■ Passage to read
--- Begin ---
4.3            Title and Survey Review. If the Title Commitment or Survey shows matters which are not satisfactory to Purchaser, Purchaser shall give Seller written notice thereof within thirty (30) days following the last to be received by Purchaser of the Title Commitment or Survey, and shall state in writing its objection to the same. Failure to give such notice within said thirty (30) day period shall constitute approval of the Title Commitment and the Survey. Seller agrees, at or before Closing, to (i) satisfy or pay all mortgages, deeds of trust, security agreements, financing statements, conditional assignments, or other instruments by which Seller has granted the Property or any part thereof as collateral and (ii) remove from title any mechanics, materialmen and laborer’s liens affecting the Property. Subject to the foregoing, within thirty (30) days after receipt of such objections, Seller shall have the right, but shall not be obligated, to cure any objections. If Seller shall fail within such thirty (30) day period to cure or commit to cure such objections, then Purchaser may elect, by written notice to Seller, either to: (i) terminate this Agreement and receive a refund of the Earnest Money, upon which termination Seller and Purchaser shall have no further obligations to one another pursuant to this Agreement except those obligations herein that specifically survive the termination of this Agreement or (ii) waive all title defects which Seller is unwilling to cure and proceed with Closing hereunder as if said title defects did not exist. Closing may be extended for up to 30 days in order for Seller to cure any title or survey defect which it has committed to cure.
--- End ---
■ Task requirements
Please answer these questions about the title and survey review clause:
(a) Within how many days must Purchaser give Seller written notice of objections?
(b) What does failure to give that notice in time constitute?
(c) For how long may Closing be extended so Seller can cure a defect it has committed to cure?
The material has no part in this work.

■ Raw data
--- Begin ---
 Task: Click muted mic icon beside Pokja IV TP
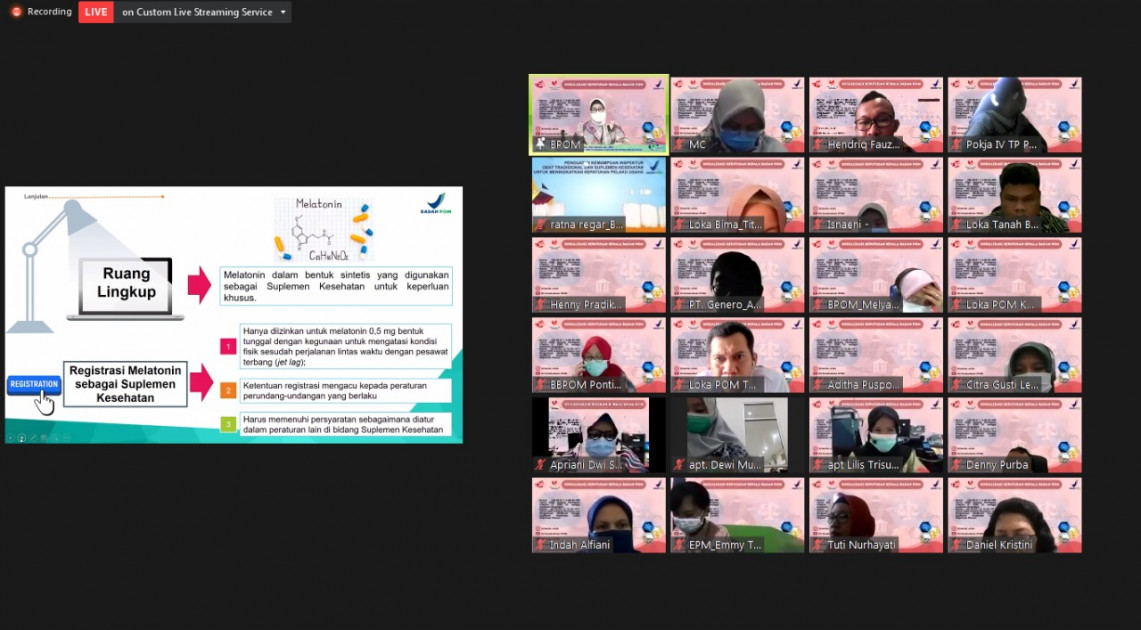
--- End ---
■ Output for this task
(a) Thirty (30) days following the last to be received by Purchaser of the Title Commitment or Survey.
(b) Approval of the Title Commitment and the Survey.
(c) Up to 30 days.